I think you need to reconsider your use-case for RAII here. Wanting to use it is fine, but letting these errors persist just so you can do so is not something I would recommend.

What you are missing here is that there's no such thing as that this "(and would cause a growing memory, if the game runs a long time)" is an issue you are likely to run into by using D's class destructors to handle resource deallocation (as I mentioned in a previous post), but not with the system I describe here.

You're misunderstanding the purpose of the terminate call. It's there not to release all the memory your app ever uses, but to clean up any resources /still hanging around/ at shutdown. You need to pay special attention to memory management when developing a game. RAII isn't going to help you with D's classes, but you can still get a comfortable system in place that keeps deallocations localized in specific places, allowing you to free as few or as many resources as you want.
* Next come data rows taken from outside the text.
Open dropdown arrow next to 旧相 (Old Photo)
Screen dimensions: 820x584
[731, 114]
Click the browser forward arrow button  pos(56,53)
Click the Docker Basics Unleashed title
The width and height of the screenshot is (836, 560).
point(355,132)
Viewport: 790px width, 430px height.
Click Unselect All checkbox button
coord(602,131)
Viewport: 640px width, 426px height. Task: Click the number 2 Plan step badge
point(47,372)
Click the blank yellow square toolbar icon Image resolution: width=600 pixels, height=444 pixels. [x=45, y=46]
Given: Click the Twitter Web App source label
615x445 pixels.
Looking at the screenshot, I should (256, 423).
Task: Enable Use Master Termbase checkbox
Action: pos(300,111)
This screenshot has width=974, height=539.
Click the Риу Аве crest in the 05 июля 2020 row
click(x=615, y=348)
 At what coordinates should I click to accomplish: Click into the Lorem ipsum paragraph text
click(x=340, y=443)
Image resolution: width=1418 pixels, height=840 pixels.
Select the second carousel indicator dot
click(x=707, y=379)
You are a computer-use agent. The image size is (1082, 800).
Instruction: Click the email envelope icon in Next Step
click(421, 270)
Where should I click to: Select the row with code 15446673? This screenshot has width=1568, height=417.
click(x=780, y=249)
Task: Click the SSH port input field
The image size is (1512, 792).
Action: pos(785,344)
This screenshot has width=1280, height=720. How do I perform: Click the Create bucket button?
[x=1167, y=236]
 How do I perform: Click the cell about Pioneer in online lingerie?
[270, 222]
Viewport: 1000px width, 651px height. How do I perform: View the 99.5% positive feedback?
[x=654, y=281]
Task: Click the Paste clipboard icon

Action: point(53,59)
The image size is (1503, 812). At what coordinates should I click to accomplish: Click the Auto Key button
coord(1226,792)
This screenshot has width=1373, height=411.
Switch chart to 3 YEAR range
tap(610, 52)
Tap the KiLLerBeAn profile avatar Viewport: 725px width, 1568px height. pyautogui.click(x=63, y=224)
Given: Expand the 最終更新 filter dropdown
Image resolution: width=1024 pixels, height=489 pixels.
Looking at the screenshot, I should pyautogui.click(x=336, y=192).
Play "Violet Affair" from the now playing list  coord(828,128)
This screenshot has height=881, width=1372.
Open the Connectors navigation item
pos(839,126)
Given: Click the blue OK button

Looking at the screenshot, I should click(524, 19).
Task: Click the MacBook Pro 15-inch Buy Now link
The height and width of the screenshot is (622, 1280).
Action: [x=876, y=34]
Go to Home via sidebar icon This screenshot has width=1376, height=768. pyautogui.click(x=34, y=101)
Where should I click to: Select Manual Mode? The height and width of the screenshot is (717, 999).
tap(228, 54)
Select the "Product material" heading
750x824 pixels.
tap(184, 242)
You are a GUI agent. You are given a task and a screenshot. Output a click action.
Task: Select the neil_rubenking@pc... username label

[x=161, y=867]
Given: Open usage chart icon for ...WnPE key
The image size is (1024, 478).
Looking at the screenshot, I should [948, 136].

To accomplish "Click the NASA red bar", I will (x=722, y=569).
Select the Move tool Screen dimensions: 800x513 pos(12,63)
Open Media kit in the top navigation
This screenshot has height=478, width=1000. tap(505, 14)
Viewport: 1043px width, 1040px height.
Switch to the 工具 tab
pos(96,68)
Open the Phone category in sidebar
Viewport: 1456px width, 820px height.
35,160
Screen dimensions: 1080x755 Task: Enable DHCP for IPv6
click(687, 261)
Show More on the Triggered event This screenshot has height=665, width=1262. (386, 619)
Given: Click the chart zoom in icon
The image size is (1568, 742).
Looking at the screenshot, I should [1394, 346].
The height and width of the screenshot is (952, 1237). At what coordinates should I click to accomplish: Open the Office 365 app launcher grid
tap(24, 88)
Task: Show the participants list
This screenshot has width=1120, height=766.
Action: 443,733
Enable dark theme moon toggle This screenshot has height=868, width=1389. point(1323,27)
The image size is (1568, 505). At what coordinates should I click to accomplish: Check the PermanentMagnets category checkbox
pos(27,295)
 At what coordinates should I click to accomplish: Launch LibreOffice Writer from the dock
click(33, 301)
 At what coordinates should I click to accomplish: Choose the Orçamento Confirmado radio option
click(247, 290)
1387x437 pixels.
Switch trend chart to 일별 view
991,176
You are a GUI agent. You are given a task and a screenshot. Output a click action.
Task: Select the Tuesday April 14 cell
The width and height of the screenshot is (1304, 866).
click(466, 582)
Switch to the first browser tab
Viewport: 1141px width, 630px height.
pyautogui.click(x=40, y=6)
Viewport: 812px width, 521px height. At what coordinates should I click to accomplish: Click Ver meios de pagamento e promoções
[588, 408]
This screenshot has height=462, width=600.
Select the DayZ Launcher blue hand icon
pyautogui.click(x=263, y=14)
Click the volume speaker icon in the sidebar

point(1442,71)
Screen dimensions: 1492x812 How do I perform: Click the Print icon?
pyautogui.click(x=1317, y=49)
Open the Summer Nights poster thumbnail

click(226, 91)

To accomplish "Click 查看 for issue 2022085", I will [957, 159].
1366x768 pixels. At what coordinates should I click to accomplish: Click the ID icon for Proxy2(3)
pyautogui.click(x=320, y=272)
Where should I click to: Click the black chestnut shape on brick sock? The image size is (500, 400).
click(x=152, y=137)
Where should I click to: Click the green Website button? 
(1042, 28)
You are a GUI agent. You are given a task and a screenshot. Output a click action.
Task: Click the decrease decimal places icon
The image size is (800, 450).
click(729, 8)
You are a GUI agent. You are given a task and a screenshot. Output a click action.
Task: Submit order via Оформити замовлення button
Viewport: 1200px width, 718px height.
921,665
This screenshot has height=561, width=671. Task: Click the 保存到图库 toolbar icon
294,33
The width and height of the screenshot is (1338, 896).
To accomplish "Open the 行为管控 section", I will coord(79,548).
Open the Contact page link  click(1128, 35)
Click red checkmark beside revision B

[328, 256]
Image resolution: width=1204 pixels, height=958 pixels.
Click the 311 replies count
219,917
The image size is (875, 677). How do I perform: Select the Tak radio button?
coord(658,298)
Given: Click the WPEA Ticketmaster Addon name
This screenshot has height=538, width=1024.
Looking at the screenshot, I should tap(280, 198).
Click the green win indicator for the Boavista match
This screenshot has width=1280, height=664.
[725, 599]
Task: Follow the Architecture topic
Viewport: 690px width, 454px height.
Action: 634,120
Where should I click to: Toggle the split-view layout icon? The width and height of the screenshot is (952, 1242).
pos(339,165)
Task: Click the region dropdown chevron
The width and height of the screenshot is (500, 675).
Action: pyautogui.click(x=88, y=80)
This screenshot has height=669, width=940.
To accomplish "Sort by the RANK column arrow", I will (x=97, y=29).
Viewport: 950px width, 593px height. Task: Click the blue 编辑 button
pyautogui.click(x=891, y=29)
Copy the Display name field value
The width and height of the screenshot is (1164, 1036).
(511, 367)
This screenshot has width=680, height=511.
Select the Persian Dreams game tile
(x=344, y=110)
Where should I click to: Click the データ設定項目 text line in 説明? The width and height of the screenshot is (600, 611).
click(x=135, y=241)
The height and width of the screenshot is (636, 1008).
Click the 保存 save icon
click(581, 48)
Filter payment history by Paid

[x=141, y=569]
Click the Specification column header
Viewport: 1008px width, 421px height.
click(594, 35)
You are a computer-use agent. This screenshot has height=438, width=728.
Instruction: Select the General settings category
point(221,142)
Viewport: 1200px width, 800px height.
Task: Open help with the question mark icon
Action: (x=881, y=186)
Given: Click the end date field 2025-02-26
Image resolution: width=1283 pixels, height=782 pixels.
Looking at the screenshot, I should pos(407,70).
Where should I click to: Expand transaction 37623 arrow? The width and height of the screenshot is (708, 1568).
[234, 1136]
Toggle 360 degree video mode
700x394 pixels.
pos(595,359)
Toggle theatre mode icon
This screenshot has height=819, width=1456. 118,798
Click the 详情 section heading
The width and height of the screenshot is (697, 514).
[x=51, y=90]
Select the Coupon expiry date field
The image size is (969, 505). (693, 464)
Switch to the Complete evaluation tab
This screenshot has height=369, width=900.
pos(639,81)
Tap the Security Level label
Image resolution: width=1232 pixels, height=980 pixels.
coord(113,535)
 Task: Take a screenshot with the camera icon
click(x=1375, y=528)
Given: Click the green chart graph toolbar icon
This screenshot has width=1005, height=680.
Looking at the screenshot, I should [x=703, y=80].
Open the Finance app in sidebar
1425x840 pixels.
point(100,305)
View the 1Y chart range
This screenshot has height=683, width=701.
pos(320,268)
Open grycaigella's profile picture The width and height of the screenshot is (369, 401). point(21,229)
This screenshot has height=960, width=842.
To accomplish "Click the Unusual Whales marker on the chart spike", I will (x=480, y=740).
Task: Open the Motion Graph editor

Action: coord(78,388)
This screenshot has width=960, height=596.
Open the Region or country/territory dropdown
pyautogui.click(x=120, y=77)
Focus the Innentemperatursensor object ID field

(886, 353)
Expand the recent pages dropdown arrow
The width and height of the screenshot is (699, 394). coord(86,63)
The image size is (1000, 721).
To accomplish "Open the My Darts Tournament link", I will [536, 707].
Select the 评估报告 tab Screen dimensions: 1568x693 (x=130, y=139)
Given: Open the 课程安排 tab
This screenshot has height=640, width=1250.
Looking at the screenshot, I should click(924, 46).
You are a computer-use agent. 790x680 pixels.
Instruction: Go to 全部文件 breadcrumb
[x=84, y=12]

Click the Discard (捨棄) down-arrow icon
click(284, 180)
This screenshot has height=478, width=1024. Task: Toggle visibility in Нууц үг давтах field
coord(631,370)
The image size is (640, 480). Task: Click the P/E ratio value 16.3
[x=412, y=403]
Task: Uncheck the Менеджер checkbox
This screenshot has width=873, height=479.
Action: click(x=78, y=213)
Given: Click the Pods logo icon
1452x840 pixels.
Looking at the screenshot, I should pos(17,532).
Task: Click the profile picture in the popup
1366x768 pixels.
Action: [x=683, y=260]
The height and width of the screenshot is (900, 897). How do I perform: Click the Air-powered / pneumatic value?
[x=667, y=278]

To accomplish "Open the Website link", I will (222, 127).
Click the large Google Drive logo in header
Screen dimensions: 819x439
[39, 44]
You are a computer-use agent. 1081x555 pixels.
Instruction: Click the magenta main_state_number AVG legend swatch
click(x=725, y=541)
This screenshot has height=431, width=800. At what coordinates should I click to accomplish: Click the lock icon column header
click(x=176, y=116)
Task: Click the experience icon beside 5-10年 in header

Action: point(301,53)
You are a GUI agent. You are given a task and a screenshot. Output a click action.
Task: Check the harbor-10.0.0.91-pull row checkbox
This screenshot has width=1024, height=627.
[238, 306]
You're likely already using some sort of manager structure for most of your game systems anyway. Even in a simple Asteroids game you'd have a list of Sprites that are active. That list becomes your record of resources that need to be deallocated. So just add one function that does that, make sure it's called at shutdown, and now you've avoided this error you're having. By going with this approach, you can have exact control over when resources are released and in what order. That should always be an overriding goal in game development.

I promise you, this will save you a lot of headaches down the road by eliminating a whole class of potential memory-related bugs (and they will pop up eventually) and code maintenance costs. One of the side-effects of mixing memory managed by the GC with that allocated outside of the GC is that you have to be responsible for the latter.